The afternoon brought a heart-warming delight. Children from Langa-Manganiyar communities presented their traditional fare with much skill and greater aplomb, with the presence of Gaj Singh of Jodhpur-Marwar only adding lustre to their performance.
We shifted venue as evening approached—to the scenic lakeside at Jaswant Thada. Earlier that day, I had the opportunity to take a walk around the admirable Rao Jodha Desert Rock Park. The 175-acre park adjoins the fort and is situated on an outcrop of volcanic rhyolite (this is so unusual it has been designated a National Geological Monument). The trail is a showcase of the landscape as well as the immense work put in here to restore the natural eco- logy. We looked at the birds but it soon became obvious that the star here was the flora. I peered down in fascination at a succulent that had put out clusters of red fleshy flowers. I had stumbled upon ‘thhor’—a plant that is emblematic of the Thar Desert, and a miniature ecological niche by itself. As I looked around, columns upon columns of igneous rock (called ‘welded tuff’) bore their history as tellingly as the fort did.

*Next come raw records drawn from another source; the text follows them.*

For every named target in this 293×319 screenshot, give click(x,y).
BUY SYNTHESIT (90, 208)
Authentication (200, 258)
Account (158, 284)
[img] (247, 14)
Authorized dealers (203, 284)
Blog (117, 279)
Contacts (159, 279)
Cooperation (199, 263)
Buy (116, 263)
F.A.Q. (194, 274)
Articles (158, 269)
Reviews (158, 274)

In the evening, however, the lake and the environs displayed a more poetic frame of mind. As the sun sank, Deveshi Sehgal sang robustly about oneness to much appreciation and applause. The night venue was the imposing Zenana Deodi at the fort... and the dance ensembles fully lived up to the standards the aged fort walls seemed to demand of them.
Day 2 began with a folk recital from Rajasthan, which, I must confess, made me go slack-jawed. A trademark of the Kamar community, the Tera Tali has an ensemble of seated women (there were four here) who wear thirteen ‘manjiras’ or cymbals about their person. A male singer leads the song, and the women join in, swirling and clanging the manjiras in an intricate, fascinating upper body dance. Just to make it edgy, they sometimes hold a sword clenched between their teeth... in a masterly demonstration of skill. They sing of Meera and Radha and of their guru, the 14th-century Pir Baba Ramdeo.

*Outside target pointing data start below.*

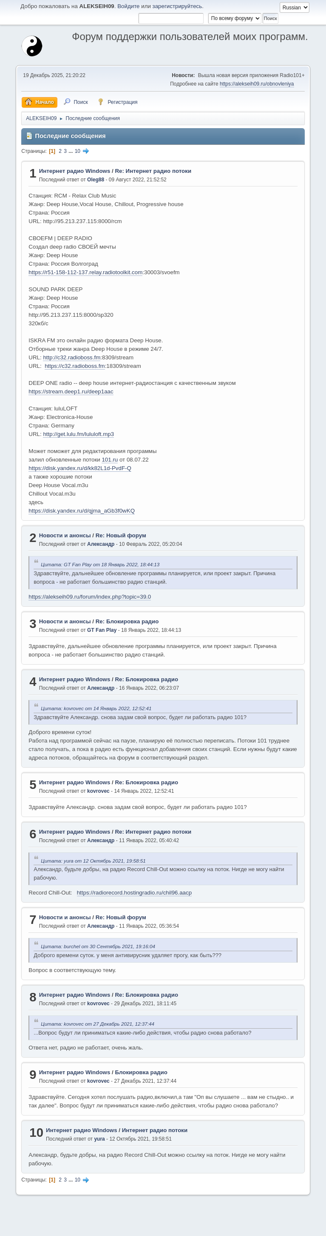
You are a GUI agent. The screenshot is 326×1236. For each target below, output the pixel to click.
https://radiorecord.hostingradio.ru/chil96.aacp (134, 892)
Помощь (231, 1227)
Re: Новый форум (121, 535)
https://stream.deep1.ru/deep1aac (70, 391)
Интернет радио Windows (75, 171)
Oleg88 (95, 180)
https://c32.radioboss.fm (75, 366)
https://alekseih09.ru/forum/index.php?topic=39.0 (89, 597)
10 (77, 151)
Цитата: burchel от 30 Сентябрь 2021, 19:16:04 (98, 946)
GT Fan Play (101, 630)
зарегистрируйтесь (177, 6)
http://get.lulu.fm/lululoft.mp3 (78, 434)
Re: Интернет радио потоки (153, 171)
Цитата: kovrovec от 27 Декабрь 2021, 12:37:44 (97, 1024)
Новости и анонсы (65, 535)
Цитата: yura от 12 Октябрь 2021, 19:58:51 (93, 860)
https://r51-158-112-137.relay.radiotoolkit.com (85, 272)
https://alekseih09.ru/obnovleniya (257, 84)
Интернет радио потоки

That performance left me feeling so steeped in the ways of Rajasthan that the next thing on my crave-list was a Rajasthani breakfast. I made my way into town to a Mishtan Bhandhar—clearly I couldn’t leave Jodhpur without having pyaaz kachori, but why leave out the khaman dhokla? And the rabri ghevar (my very first time) was a revelation. How had I lived so long without tasting this? That afternoon, I snuck out between concerts for some sinful makhaniya lassi at Mishrilal and had a shot at the mawa kachori while I was at it. What was I thinking when I settled so far down south?

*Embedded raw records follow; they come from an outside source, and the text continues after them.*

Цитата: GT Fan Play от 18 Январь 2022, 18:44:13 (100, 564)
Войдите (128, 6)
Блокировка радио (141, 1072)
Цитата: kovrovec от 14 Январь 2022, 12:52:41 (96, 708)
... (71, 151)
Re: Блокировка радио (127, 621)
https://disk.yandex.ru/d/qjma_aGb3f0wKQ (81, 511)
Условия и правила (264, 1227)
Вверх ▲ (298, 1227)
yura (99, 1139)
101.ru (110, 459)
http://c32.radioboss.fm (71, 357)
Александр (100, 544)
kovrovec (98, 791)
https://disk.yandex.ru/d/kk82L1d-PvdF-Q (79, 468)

I was glad to get the food out of the way, however, before I settled down to a fabulous recital by ‘Char Yaar’—a group led by the erudite Dr Madan Gopal Singh. “I have no training in music,” he told me when I met him afterwards, “but for poetry, I’ll travel anywhere!” His love of poetry was palpable... such a rich fount of knowledge! He sang Tagore’s translation of Guru Nanak’s ‘Gagan mein thaal’, a song called ‘Shalu’ about the very tapestry of India and gave the fairly informed audience a peek into the original ‘char yaar’—the four revered Sufi saints of the subcontinent. My predominant emotion was relief when the festival’s artistic director, Alain Weber, announced an anthology of poetry edited by Dr Madan Gopal that will be out next year. I can’t wait.
The evening wound up with the classical and the contemporary—Ustad Amjad Ali Khan and sons on the one hand and the funky Maati Baani on the other, who managed to convert the stately Zenana Deodi into a vibrant nightclub. Spiritual music, it would seem, was alive, and yes, it did kick!